Seattle Subversive Theatre: Blurring the Stage with Sharp Performances

Posted on May 09, 2014, 8:00 am
6 mins


Actor and director Gregg Gilmore opened the Gilmore Acting Studio on the first of October 2012. Beneath Ballard’s Market Street a chicly painted windowless studio is snuggled within the Ballard Underground. Teachings based primarily on Sanford Meisner’s repetition exercise are in heavy practice, two nights a week. Just after the first anniversary of the studio’s founding, Gilmore got the itch to produce and direct a play, one that would lift off the stage and into the hearts of its audience. Gilmore selected Stephan Metcalfe’s 1983 play Strange Snow and staged it with three long-time students.
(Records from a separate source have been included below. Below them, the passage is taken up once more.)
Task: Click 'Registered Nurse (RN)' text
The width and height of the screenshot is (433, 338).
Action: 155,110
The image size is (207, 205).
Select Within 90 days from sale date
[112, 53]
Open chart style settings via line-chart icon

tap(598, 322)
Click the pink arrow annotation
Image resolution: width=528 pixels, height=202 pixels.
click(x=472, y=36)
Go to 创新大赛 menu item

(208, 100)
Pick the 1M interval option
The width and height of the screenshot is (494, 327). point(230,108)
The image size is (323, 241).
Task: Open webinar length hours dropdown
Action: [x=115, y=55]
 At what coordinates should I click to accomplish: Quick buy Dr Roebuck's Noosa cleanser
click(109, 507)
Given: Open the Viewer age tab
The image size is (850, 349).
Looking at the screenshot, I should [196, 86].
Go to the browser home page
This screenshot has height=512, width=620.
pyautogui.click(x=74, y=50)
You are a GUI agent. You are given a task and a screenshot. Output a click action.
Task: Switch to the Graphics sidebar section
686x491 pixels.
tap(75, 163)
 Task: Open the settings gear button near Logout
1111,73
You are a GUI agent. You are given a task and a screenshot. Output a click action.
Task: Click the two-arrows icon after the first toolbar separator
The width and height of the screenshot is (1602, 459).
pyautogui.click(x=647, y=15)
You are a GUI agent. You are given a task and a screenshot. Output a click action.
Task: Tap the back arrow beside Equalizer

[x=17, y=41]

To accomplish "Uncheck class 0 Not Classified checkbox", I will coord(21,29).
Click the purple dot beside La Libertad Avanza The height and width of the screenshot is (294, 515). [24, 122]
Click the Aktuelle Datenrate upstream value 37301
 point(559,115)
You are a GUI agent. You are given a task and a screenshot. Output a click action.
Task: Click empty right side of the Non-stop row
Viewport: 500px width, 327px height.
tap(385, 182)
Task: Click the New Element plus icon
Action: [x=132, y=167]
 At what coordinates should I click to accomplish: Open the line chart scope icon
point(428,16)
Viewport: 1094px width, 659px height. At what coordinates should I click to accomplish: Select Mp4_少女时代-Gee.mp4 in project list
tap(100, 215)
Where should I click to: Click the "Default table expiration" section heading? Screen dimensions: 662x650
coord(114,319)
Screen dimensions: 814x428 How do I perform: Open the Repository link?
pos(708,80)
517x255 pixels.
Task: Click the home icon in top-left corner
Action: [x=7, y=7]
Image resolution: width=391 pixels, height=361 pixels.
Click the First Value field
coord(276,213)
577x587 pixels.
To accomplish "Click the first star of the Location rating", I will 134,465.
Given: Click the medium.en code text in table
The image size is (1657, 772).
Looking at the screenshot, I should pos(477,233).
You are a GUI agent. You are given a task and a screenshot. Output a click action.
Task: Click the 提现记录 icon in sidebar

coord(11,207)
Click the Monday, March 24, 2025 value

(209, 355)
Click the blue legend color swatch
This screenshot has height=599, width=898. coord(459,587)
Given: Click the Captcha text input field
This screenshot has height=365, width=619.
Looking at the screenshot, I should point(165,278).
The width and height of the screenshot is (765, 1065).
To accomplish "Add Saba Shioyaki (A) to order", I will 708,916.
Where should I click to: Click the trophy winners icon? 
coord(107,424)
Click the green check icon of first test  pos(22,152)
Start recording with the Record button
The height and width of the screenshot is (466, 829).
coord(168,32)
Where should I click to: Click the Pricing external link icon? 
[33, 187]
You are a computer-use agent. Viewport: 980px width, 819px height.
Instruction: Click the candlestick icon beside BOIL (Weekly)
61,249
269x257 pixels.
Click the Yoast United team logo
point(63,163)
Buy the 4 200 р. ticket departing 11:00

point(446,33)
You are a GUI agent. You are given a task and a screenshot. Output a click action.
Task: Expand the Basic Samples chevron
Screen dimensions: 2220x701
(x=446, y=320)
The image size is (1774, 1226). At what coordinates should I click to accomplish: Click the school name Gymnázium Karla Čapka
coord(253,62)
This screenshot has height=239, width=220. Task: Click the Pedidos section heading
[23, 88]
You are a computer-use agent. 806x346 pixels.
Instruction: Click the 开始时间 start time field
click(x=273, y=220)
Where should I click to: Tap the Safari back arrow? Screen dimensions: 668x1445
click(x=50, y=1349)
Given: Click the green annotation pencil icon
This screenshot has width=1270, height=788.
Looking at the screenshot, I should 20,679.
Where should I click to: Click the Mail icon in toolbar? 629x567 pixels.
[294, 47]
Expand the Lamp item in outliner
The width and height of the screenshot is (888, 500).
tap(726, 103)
The result was truly live theatre and truthful to one of Meisner’s most famous lines: “Acting Truthfully under imaginary circumstances.” Gilmore’s performance company was first called The Seattle Immersive Theatre but was renamed The Seattle Subversive Theatre after Strange Snow, which was staged in a house in Sand Point.

Indeed, putting the audience among the performance in atypical settings is a subversive act. The house’s kitchen made way to a small dining room and into a larger living room, where the audience sat along the perimeter with views of all the rooms, but not of every corner and door. Loud knocks or banging footsteps snapped one to attention and the room was electric with intent curiosity as conflict and catharsis unfolded between the three complex characters of Strange Snow, played by Rissa Comstock, Chad Jones and Paul Thomas. The show did not receive much media attention, but favorable word spread within the community and the last performance sold out.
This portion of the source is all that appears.